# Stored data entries

____

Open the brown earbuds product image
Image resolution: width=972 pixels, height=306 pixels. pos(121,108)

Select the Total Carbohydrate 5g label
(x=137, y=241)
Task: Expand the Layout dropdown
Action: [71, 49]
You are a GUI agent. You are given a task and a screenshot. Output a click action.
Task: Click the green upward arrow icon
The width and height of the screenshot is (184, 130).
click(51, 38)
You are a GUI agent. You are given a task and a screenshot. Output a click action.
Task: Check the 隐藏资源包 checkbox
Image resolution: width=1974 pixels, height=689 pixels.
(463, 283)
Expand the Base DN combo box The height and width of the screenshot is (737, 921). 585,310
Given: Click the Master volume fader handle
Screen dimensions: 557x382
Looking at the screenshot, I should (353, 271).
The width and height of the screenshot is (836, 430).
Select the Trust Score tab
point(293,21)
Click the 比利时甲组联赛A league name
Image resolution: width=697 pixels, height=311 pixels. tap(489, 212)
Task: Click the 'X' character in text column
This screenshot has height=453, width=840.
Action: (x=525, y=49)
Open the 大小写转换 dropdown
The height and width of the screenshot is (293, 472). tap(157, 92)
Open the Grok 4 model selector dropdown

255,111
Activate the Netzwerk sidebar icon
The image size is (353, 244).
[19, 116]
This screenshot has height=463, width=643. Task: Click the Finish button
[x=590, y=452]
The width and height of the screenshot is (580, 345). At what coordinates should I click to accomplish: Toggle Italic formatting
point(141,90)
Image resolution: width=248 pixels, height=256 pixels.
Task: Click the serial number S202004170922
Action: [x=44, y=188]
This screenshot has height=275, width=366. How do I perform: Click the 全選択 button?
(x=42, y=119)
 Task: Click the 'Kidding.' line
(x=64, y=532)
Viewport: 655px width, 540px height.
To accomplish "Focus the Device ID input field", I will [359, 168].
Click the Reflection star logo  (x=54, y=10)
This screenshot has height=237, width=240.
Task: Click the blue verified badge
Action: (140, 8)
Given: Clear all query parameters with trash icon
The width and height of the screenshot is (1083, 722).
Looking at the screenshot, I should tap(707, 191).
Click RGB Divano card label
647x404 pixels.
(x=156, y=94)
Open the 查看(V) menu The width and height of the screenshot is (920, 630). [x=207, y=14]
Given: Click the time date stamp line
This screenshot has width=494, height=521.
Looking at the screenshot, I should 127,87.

____

# AIM OF THE EXERCISE
Lines holding the word "icon" are the answer; copy every one from the records above.

# EXERCISE OUTPUT
Task: Click the green upward arrow icon
Activate the Netzwerk sidebar icon
Given: Clear all query parameters with trash icon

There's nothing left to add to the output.